Who shall say whether, by operation of the same exchange, the English poets that so persist in France may not reveal something within the English language—one would be somewhat loth to think so—reserved to the French reader peculiarly?  Byron to the multitude, Edgar Poe to the select?  Then would some of the mysteries of French reading of English be explained otherwise than by the plainer explanation that has hitherto satisfied our haughty curiosity.  The taste for rhetoric seemed to account for Byron, and the desire of the rhetorician to claim a taste for poetry seemed to account for Poe.  But, after all,patatras!  Who can say?

Not excepting the falling stars—for they are far less sudden—there is nothing in nature that so outstrips our unready eyes as the familiar rain.  The rods that thinly stripe our landscape, long shafts from the clouds, if we had but agility to make the arrowy downward journey with them by the glancing of our eyes, would be infinitely separate, units, an innumerable flight of single things, and the simple movement of intricate points.

The long stroke of the raindrop, which is the drop and its path at once, being our impression of a shower, shows us how certainly our impression is the effect of the lagging, and not of the haste, of our senses.  What we are apt to call our quick impression is rather our sensibly tardy, unprepared, surprised, outrun, lightly bewildered sense of things that flash and fall, wink, and are overpast and renewed, while the gentle eyes of man hesitate and mingle the beginning with the close.  These inexpert eyes, delicately baffled, detain for an instant the image that puzzles them, and so dally with the bright progress of a meteor, and part slowly from the slender course of the already fallen raindrop, whose moments are not theirs.  There seems to be such a difference of instants as invests all swift movement with mystery in man’s eyes, and causes the past, a moment old, to be written, vanishing, upon the skies.

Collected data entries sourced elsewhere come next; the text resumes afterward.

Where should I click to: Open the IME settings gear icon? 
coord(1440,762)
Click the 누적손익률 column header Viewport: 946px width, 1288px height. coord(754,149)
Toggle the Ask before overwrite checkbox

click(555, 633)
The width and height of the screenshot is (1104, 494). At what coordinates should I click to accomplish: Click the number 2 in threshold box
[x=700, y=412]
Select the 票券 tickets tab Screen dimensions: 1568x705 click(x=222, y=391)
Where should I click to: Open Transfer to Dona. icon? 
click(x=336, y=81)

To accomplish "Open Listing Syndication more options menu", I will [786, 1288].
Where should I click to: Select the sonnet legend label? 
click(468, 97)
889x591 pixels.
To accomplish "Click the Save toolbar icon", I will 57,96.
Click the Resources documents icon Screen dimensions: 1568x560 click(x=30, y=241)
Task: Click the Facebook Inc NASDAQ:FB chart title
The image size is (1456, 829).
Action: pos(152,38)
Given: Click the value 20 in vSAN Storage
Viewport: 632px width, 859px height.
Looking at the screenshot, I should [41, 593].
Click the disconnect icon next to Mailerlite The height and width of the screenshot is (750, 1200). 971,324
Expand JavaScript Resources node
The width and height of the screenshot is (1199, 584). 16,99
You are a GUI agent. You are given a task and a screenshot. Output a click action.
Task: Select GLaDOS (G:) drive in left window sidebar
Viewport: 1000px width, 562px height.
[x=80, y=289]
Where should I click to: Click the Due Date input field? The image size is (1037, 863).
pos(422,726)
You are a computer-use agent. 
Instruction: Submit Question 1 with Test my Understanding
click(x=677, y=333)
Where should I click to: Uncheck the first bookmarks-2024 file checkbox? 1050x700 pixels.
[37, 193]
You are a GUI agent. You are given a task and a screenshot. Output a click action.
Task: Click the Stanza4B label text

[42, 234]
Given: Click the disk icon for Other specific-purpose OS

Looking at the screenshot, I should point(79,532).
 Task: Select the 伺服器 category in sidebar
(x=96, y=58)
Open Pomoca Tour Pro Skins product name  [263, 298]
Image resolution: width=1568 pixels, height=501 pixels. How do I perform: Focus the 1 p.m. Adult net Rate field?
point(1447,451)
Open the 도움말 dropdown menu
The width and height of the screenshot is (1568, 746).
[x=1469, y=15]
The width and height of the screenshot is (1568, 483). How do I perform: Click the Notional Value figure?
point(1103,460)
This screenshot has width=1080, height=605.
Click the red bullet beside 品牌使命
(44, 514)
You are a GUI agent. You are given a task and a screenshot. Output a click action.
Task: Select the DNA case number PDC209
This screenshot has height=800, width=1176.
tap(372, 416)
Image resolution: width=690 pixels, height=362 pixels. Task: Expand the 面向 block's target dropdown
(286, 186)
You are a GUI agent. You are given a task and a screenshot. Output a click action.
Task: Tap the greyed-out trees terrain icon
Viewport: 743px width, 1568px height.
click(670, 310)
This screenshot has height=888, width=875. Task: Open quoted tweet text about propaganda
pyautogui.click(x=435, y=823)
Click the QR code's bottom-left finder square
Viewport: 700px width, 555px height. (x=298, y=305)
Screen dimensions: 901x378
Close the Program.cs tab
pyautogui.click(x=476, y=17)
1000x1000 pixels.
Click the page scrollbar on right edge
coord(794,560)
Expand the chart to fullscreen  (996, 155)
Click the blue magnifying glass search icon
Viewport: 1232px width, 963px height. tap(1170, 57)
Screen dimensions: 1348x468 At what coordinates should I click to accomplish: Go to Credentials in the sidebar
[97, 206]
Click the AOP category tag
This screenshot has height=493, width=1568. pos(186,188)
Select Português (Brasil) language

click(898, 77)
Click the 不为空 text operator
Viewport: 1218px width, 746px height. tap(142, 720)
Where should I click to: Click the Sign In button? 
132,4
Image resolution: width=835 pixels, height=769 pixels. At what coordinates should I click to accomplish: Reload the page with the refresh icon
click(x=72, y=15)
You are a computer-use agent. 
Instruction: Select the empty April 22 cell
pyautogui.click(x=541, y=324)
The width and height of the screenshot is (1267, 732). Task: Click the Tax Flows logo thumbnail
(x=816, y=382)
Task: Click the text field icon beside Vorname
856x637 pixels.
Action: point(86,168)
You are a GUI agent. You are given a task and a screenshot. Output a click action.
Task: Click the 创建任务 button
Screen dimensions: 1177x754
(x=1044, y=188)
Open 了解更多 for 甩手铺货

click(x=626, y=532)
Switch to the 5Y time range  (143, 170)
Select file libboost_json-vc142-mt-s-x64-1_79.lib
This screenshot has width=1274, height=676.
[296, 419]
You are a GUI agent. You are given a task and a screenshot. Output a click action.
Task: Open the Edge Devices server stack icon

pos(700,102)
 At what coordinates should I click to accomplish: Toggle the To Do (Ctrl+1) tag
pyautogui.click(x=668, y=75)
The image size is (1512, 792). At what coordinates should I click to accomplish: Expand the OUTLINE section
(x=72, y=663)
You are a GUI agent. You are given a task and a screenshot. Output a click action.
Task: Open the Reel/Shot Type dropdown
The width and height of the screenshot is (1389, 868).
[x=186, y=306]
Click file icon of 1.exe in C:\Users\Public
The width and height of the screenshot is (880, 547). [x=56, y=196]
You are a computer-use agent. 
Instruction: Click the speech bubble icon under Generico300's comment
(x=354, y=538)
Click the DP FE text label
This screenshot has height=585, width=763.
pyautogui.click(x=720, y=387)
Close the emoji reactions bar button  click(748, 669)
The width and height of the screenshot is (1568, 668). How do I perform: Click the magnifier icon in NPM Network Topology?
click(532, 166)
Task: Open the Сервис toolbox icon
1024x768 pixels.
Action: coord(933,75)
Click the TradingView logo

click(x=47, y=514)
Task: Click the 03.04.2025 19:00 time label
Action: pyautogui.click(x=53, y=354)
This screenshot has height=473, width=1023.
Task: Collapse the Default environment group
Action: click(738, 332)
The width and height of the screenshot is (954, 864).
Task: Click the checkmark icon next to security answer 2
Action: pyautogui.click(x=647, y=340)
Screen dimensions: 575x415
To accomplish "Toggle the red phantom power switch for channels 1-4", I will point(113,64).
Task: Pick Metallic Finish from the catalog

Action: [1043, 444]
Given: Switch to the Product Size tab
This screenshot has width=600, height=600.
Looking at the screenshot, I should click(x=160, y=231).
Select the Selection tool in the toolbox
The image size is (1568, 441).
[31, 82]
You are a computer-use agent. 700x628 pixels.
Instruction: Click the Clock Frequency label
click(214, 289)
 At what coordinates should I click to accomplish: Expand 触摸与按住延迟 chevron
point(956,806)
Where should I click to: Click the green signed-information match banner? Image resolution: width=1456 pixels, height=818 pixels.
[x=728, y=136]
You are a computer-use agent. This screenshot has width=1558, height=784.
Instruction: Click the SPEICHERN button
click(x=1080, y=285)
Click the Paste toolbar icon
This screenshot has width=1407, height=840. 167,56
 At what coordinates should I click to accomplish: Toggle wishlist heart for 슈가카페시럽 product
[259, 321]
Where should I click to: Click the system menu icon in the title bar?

The visible world is etched and engraved with the signs and records of our halting apprehension; and the pause between the distant woodman’s stroke with the axe and its sound upon our ears is repeated in the impressions of our clinging sight.  The round wheel dazzles it, and the stroke of the bird’s wing shakes it off like a captivity evaded.  Everywhere the natural haste is impatient of these timid senses; and their perception, outrun by the shower, shaken by the light, denied by the shadow, eluded by the distance, makes the lingering picture that is all our art.  One of the most constant causes of all the mystery and beauty of that art is surely not that we see by flashes, but that nature flashes on our meditative eyes.  There is no need for the impressionist to make haste, nor would haste avail him, for mobile nature doubles upon him, and plays with his delays the exquisite game of visibility.

Momently visible in a shower, invisible within the earth, the ministration of water is so manifest in the coming rain-cloud that the husbandman is allowed to see the rain of his own land, yet unclaimed in the arms of the rainy wind.  It is an eager lien that he binds the shower withal, and the grasp of his anxiety is on the coming cloud.  His sense of property takes aim and reckons distance and speed, and even as he shoots a little ahead of the equally uncertain ground-game, he knows approximately how to hit the cloud of his possession.  So much is the rain bound to the earth that, unable to compel it, man has yet found a way, by lying in wait, to put his price upon it.  The exhaustible cloud “outweeps its rain,” and only the inexhaustible sun seems to repeat and to enforce his cumulative fires upon every span of ground, innumerable.  The rain is wasted upon the sea, but only by a fantasy can the sun’s waste be made a reproach to the ocean, the desert, or the sealed-up street.  Rossetti’s “vain virtues” are the virtues of the rain, falling unfruitfully.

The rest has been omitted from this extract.